What’s in Greek Salad?
The beauty of a traditional Greek salad is in its simplicity. The trick is to use the very best seasonal produce, and the best quality olive oil, oregano, and feta you can find.
- Tomatoes. You can fancy things up with colorful heirloom tomatoes, but Early Girl, beefsteak, or very ripe red Roma’s work well.
- Cucumber. Peel the cucumber unless using a hothouse cucumber, which doesn’t need peeling.
- Onion. Use red onion, thinly sliced.
- Olives. Kalamata olives are what you’ll want here. You can use pitted or unpitted, depending on preference. They do taste a bit different, but pitted are obviously easier to eat.
- Feta. Authentic Greek salad is a vegetarian dish, but it’s easy to make dairy-free if you’d like. For a vegan option, many people love Violife Just Like Feta. Others make homemade vegan feta using tofu. Trader Joe’s has a wonderful creamy Greek feta in brine.
Greek Salad Dressing
Many people think they need to buy a store-bought salad dressing or go to great lengths to make one with many ingredients. Traditional Greek salad dressings are very simple, however, usually requiring just a few everyday ingredients.
Greek dressings are usually made with olive oil and acid (either fresh lemon juice or red wine vinegar) in a 2:1 ratio. The oil and vinegar are seasoned with salt and pepper and any fresh or dried herbs like oregano, thyme, dill, or marjoram.

■ ■ ■ ■ ■ ■ ■

▶ **Problems to work on**:
[a] Copy the Greek salad text word for word, starting with "- Feta. Authentic" and going on through "feta in brine.".
[b] Continue the Greek salad text from its last sentence.
The records below have nothing to do with the Greek salad text.

▶ **Extracted information**:
■ ■ ■ ■ ■ ■ ■

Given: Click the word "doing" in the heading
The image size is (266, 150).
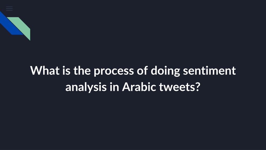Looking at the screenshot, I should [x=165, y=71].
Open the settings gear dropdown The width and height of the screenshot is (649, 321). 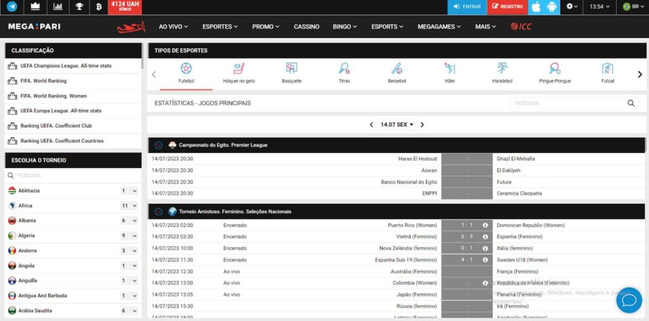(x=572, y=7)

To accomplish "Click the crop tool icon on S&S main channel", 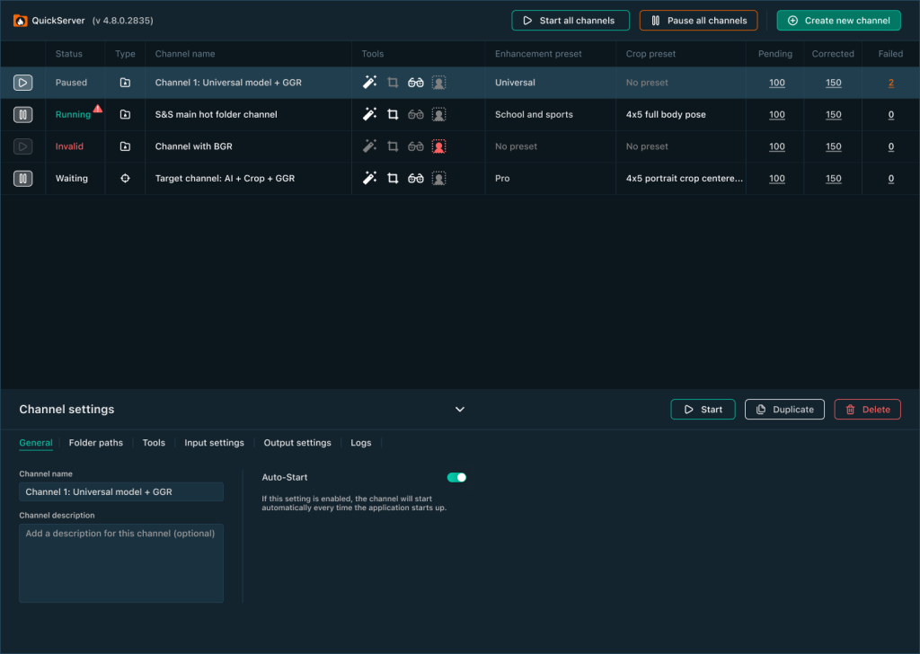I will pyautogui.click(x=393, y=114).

■ ■ ■ ■ ■ ■ ■

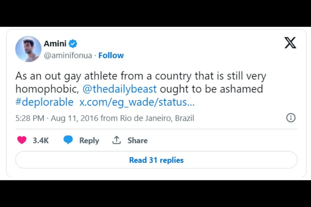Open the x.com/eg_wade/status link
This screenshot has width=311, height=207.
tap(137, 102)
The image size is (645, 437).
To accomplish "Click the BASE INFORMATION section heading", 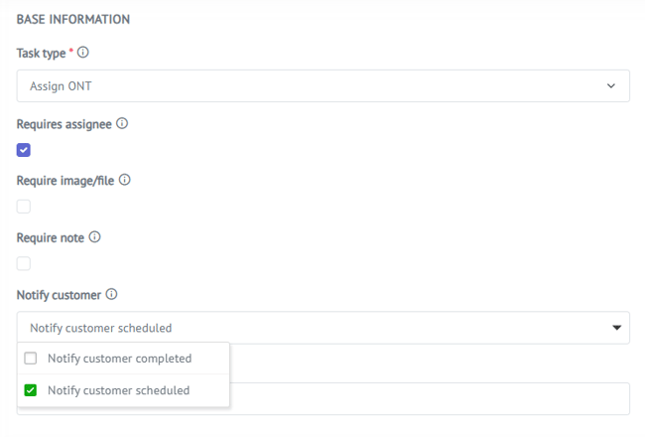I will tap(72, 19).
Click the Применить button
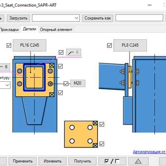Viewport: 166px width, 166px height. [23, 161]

■ ■ ■ ■ ■ ■ ■

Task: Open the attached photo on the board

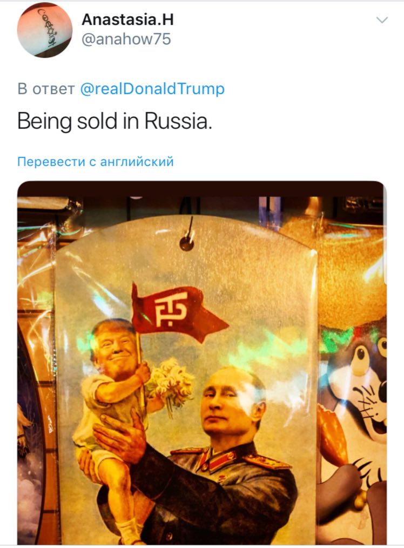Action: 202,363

■ ■ ■ ■ ■ ■ ■

▶ **Your responses**:
[a]
- Feta. Authentic Greek salad is a vegetarian dish, but it’s easy to make dairy-free if you’d like. For a vegan option, many people love Violife Just Like Feta. Others make homemade vegan feta using tofu. Trader Joe’s has a wonderful creamy Greek feta in brine.

[b]
Traditional Greek Salad is dressed even more simply, with just olive oil! Horiatiki is traditionally only dressed with olive oil and seasoned with salt, though some people like to add a splash of red wine vinegar. You can find Greek olive oil at most grocery stores these days, including Trader Joe’s.
Greek Oregano vs. Oregano – What’s the difference?
With such simple ingredients, you may be wondering if there’s a difference between “regular” oregano and Greek oregano, and which is best for this village salad.
Oregano is part of the mint family, and there are many varieties, from Italian to Greek, to Turkish, to Cuban, and more. Greek oregano is has a stronger and more earthy flavor than the others, and I like to use it here. I use this Wild Oregano grown in Greece.
How to Make a Traditional Greek Village Salad
Traditional Greek Salad is so simple that after you make it once you’ll never need a recipe again. Simply cut the vegetables into large chunks, season with olive oil, oregano, and salt, and top with olives and feta.
Tips & Variations
- Add red or green bell pepper.
- For a coastal, Greek islands spin, add pickled sea fennel or capers.
- You can make the salad a few hours in advance. Top with feta just before eating, however.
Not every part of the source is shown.